_DIRECTIONS FOR THIS TASK:_ Without the images, write out the whole listing exactly.
BEGIN
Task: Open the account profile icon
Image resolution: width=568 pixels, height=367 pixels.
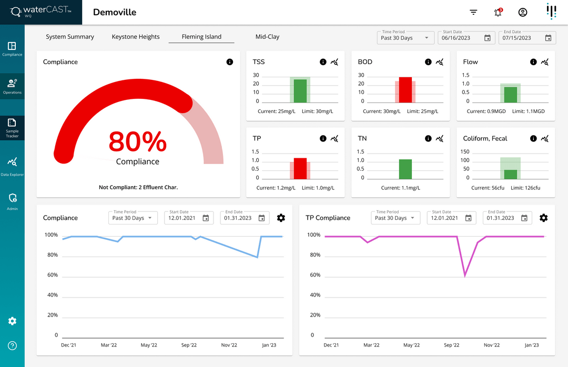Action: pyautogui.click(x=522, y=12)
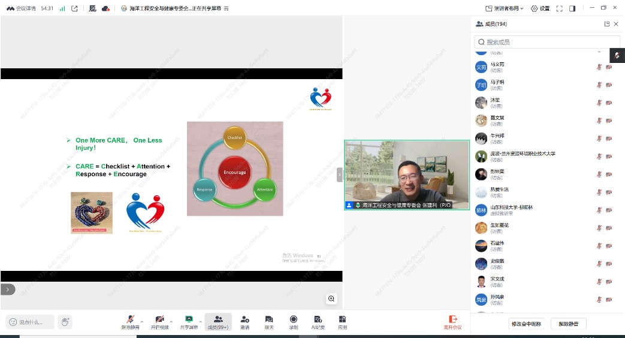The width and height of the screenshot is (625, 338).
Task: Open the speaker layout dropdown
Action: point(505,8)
END
_TASK RESULT:_
Task: Open the account profile icon
Image resolution: width=568 pixels, height=367 pixels.
Action: pyautogui.click(x=522, y=12)
The width and height of the screenshot is (625, 338).
Task: Open the speaker layout dropdown
Action: point(505,8)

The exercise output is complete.